The Mandalorian (le 12 novembre sur Disney +)
Pivot du virage stratégique de Disney concernant son expansion de la franchise Star Wars, The Mandalorian constitue également le produit d’appel le plus rutilant de son nouveau service de vidéo à la demande. En partie mise en scène par John Favreau (Iron Man, Le Roi Lion), la série suivra les aventures d’un chasseur de primes interprété par Pedro Pascal (le Oberyn Martell de Game of Thrones) dans les contrées les plus reculées de la galaxie. Elle se déroulera entre les événements du Retour du Jedi (épisode VI) et du Réveil de la Force (épisode VII), soit après la chute de l’Empire et avant l’émergence du Premier Ordre.
Loin des passions héroïques ou tragiques qui caractérisent la saga Skywalker, cette première déclinaison de la franchise sous la forme d’une série en prises de vues réelles s’inscrit dans le sillage plus « brut et réaliste » du spin-off à succès Rogue One, et semble emprunter autant aux codes du western qu’aux imageries de guérilla urbaine. Espérons qu’en troquant l’émerveillement des étoiles contre la poussière des duels, Star Wars ne perdra pas une partie de son âme.
The Crown saison 3 (le 17 novembre sur Netflix)
Si l’on pouvait légitimement en redouter le faste empesé et les atours pseudo-Shakespeariens, The Crown, dont l’ambition est de retracer en six saisons le règne de la reine Elisabeth II d’Angleterre, s’est vite imposée comme une série incontournable. D’abord pour son souci du détail et du protocole qui confère à sa reconstitution fastueuse des arcanes de la royauté une dimension proprement fascinante. Ensuite pour son souffle romanesque irrésistible, qui emprunte autant aux romans russes du XIXè siècle qu’aux meilleurs soaps télévisuels. Enfin pour sa façon d’envisager l’exercice du pouvoir de queen Elisabeth sous le prisme d’un empowerment féminin. Consacrée années 60 et 70, principalement marquées par l’accélération de la décolonisation, cette troisième saison verra l’actrice Olivia Coleman succéder à Claire Foy dans le rôle principal.

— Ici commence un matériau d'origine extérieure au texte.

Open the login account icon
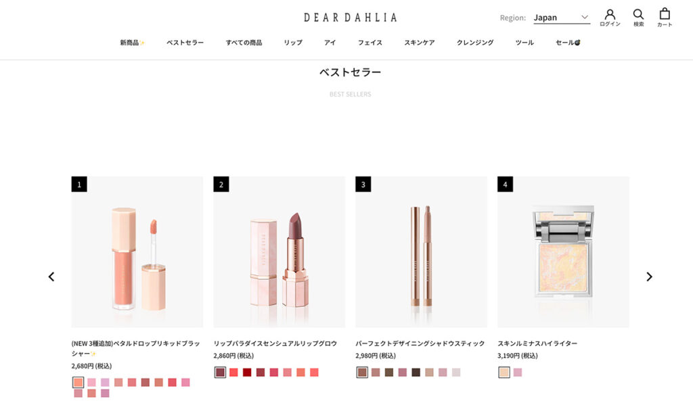This screenshot has height=401, width=693. (x=610, y=18)
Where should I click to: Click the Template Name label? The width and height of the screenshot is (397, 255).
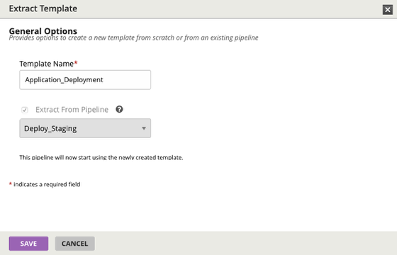point(47,64)
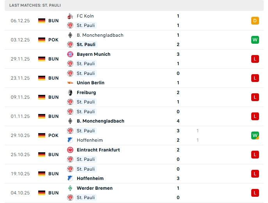Click the German flag on the 06.12.25 row
The width and height of the screenshot is (268, 203).
(42, 21)
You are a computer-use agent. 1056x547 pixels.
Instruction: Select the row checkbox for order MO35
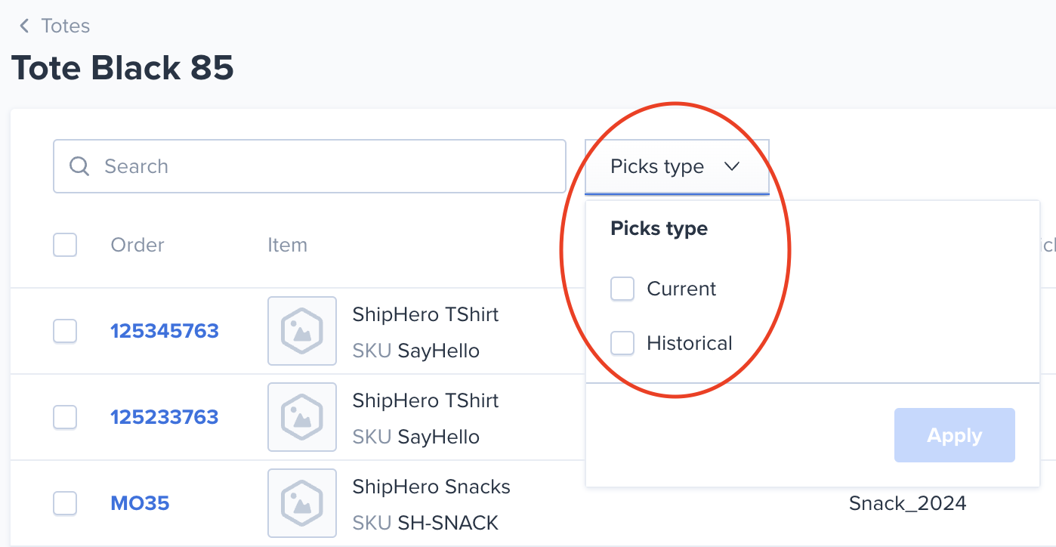coord(65,503)
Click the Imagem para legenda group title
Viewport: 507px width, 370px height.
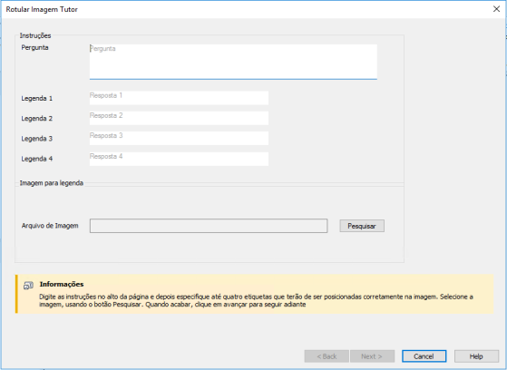(x=52, y=183)
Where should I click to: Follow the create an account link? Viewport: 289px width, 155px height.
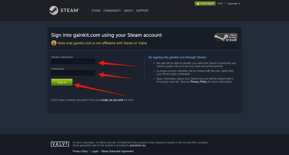pyautogui.click(x=112, y=100)
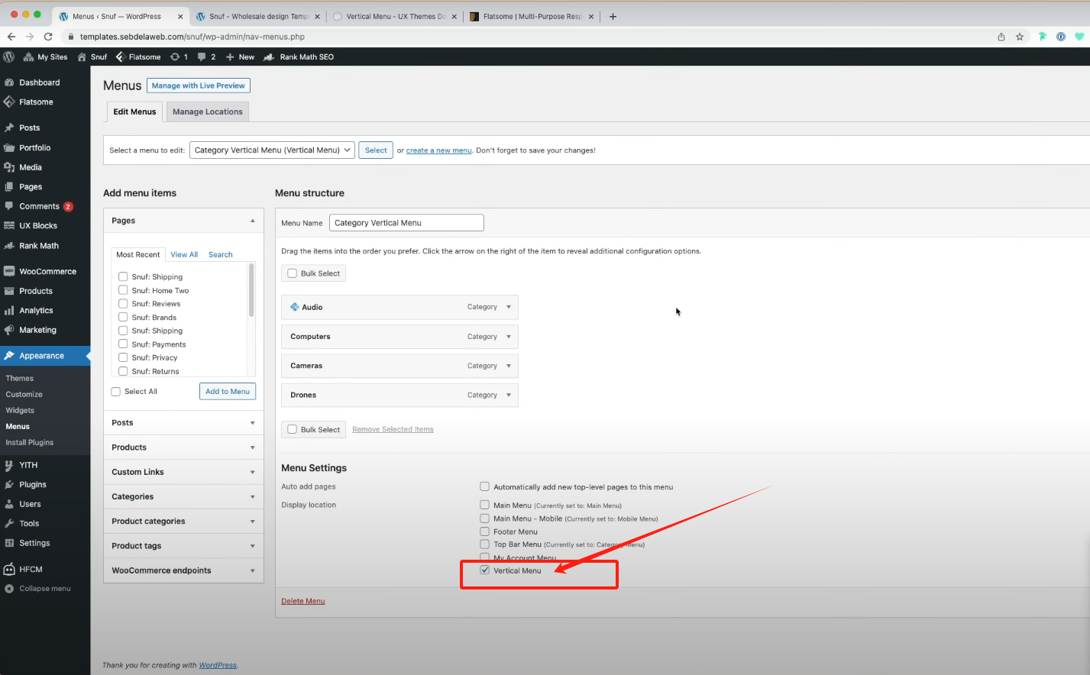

https://youtu.be/vLXYfgpqb8A
Mortel (le 21 novembre sur Netflix)
Hormis la récente Marianne, qui témoignait d’une certaine inventivité en matière d’horreur, les créations originales de Netflix en France ne nous ont pour le moment pas vraiment convaincu. De l’accident industriel Marseille à l’anticipation sous Valium d’Osmosis en passant par un Plan cœur bien ringard, le géant du streaming a semble-t-il du mal à sceller une rencontre heureuse entre son système de production et la création française. Annoncé comme un drame adolescent emprunt de magie vaudou, Mortel pourrait changer la donne avec humilité en mettant au premier plan des jeunes actrices et acteurs prometteur.se.s (plusieurs inconnu.e.s mais aussi Corentin Fila, magnétique chez André Téchiné ou Jean Paul Civeyrac) et en investissant le cadre géographique de la banlieue parisienne.
https://youtu.be/CilD1g_wZy0
Servant (le 28 novembre sur Apple TV+)
C’est probablement la série la plus mystérieuse du mois, mais un nom suffit à lui attribuer une place dans ce dossier : M. Night Shyamalan. De retour en grâce après une traversée du désert cinématographique, le réalisateur de Sixime Sens et Split est associé à ce thriller d’épouvante dans lequel un couple adopte une poupée à des fins thérapeutiques après avoir perdu son bébé. Les premiers teasers minimalistes glacent l’échine : on y aperçoit des mains changer la couche d’un être de plastique saisissant réalisme, ou la créature inanimée se balancer dans un landau… Espérons que le cinéaste saura insuffler à Servant le même génie de l’horreur domestique qu’il avait déployé dans The Visit.